The garment itself will look ordinary, with various 'functions' pervasively located within an exterior shell. The apparatuses on the garment are really a means to augment it with various loci of information - a way of capturing and interpreting data. The costume itself will function as an object with various different utilities, paraphernalia that is geared toward social provocation. The work also remains functional without any of the electronic components, even if the technology were to be shut down completely it would remain user friendly. Various components of the outfit will become more apparent or 'emerge' according to different situations. It will transform, unfold, adapt and reconfigure according to the situational constraints of various contexts, and become 'infected' by its surroundings. The work is essentially about potential, that existing between the individual and a larger social body, and the way one negotiates personal space within the broader collective of a society, community or group. Interaction with the immediate context will be the point of reference for the interventions, which will be in the vicinity of the Drill Hall. In that way it will function as a type of urban survival kit and social integration tool - an activator of real and imagined spaces.

There are examples where clothing has been used as a provocative agent like Lygia Clark's overtly political outfits criticising Brazilian authorities and censorship in the late sixties, to Laurie Anderson's performative apparel. In many cases, due to the bulky apparatuses of the times, the instruments were clearly visible within and without the garments. Today, with the advent of nano technology, much of this instrumentation has become stealthy, integrated in some form or another into the structure of the object. This work is about exploring possibilities in which those technologies can be used to interrogate notions of difference, and similarity, by looking at how people are constantly mapping out their existence in urban environments. The idea is to construct a garment that uses various devices embedded into its structure, to record, manipulate, and transmit information about that person and their surroundings. This information will not be entirely statistical but rather more ephemeral. It might for instance gather relational information about the proximity of other persons and buildings - perhaps an Auric Transmitter? Perhaps it will measure presence?

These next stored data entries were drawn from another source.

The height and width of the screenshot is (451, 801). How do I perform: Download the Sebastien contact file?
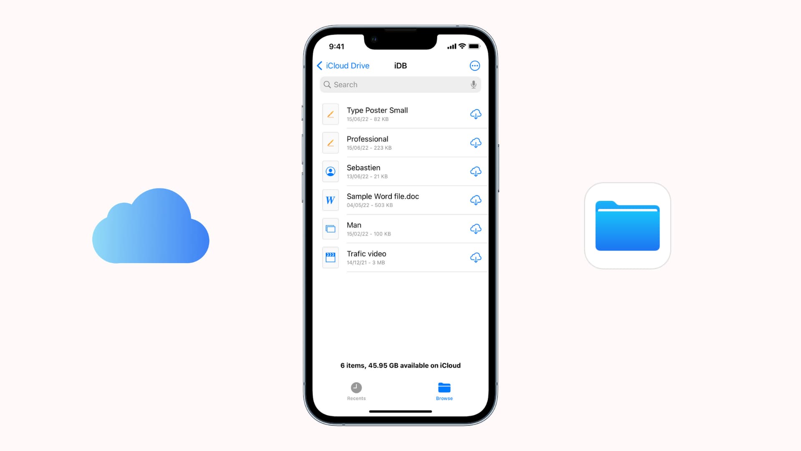coord(475,171)
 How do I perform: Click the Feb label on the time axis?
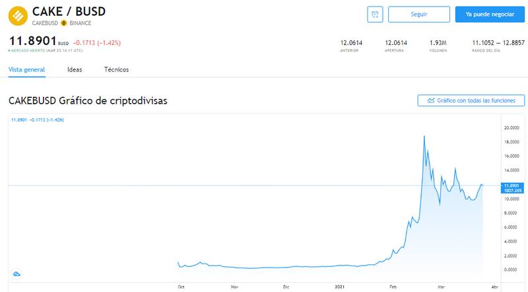click(x=393, y=287)
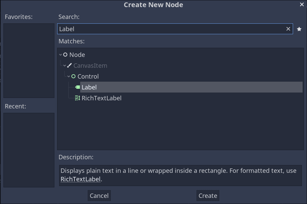This screenshot has height=204, width=307.
Task: Click the RichTextLabel class icon
Action: [77, 98]
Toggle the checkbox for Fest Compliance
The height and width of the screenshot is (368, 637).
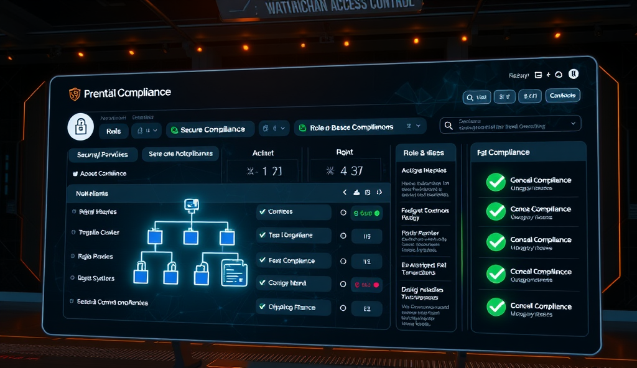[263, 261]
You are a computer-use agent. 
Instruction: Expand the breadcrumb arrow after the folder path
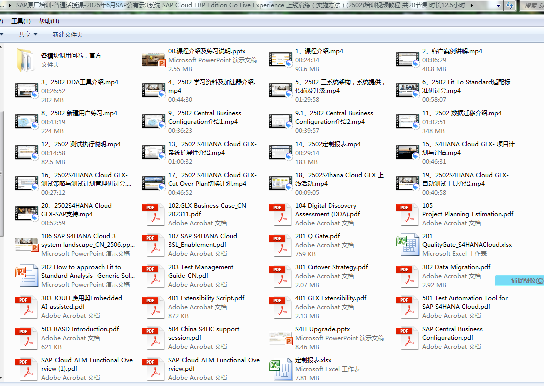(471, 5)

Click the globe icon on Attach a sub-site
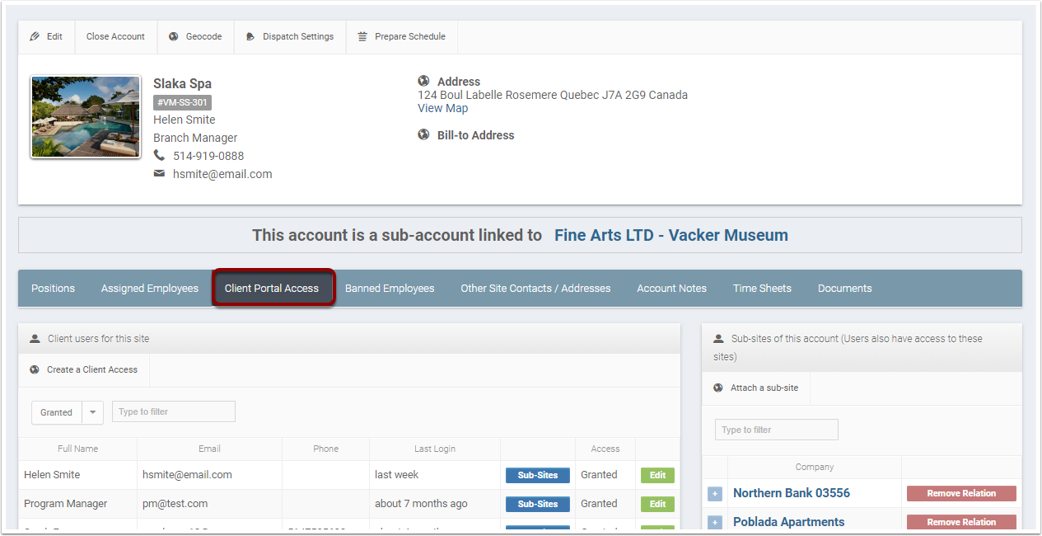coord(717,388)
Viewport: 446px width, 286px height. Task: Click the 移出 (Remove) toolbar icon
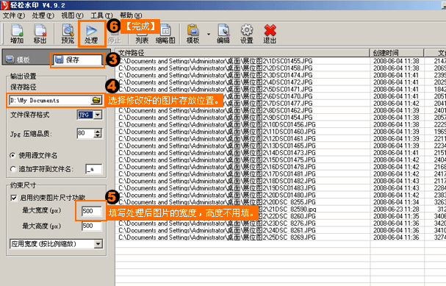[40, 34]
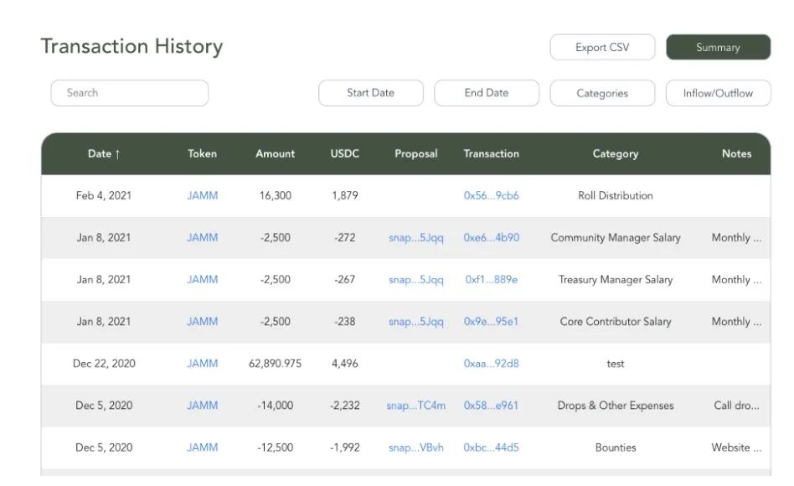This screenshot has width=794, height=486.
Task: Open transaction link 0x58...e961
Action: (x=491, y=406)
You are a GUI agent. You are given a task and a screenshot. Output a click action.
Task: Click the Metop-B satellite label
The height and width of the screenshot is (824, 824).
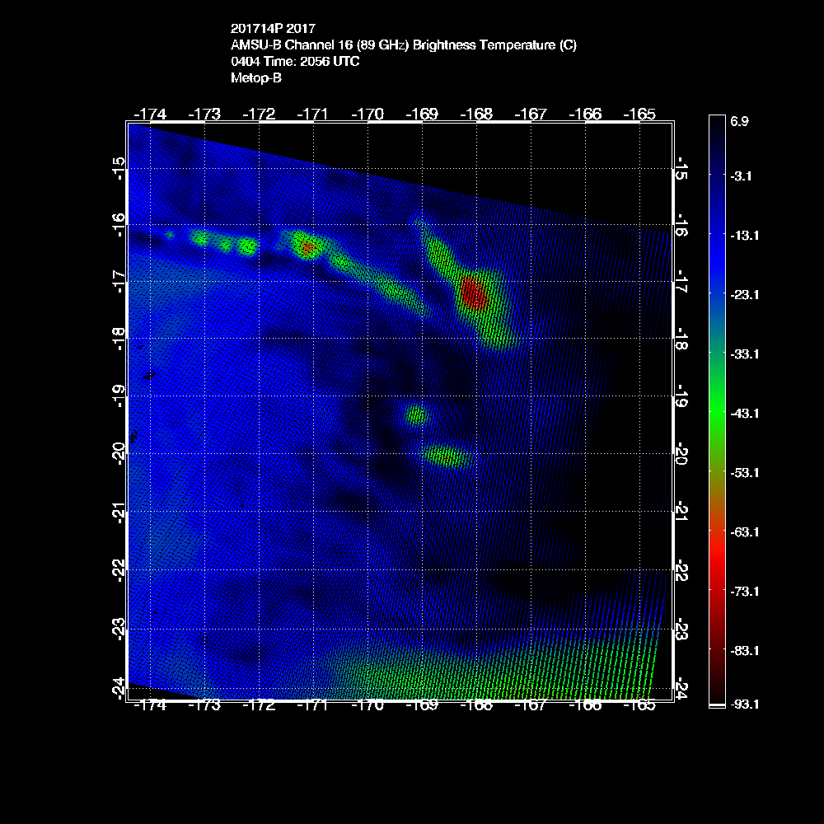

By looking into subtle variations in locality and behaviour it might be possible to map an individuals journey. How does it look/feel to experience someone else's journey as they walk through congested areas, isolated landscapes, in the proximity of others/buildings etc? What would a visual manifestation of this journey look like? How are the boundaries between people perpetuated, and how do they change in an urban environment where unconsidered situations are forced upon one another? How can the garment be used to create a space of seclusion allowing the subject immediate respite from their surroundings? Can it become a cipher associated with security, like a temporary safety net?

My intention is to make a work that embraces the multiplicity of an urban Johannesburg experience. In collating information that is ephemeral and open to multiple interpretations, I hope to engender a more imaginative, playful interpretation of that experience. The notion of venturing into possible contested spaces and coalescing the experience into other activities has an established history; activities like Capoeira for instance, manifest out of the frission stimulated by potential conflict - turning one activity, associated with aggression, into a more poetic form of expression.

RC2 is a work made possible through collaboration. This process has been facilitated by Strangelove, a fashion design duo that have worked on several projects. Tegan Bristow, an artist working in Digital media, has spent much of her time devising ways in which the digital components might function. And Dorothee Kreutzfeldt who has put immense energy into curating the event.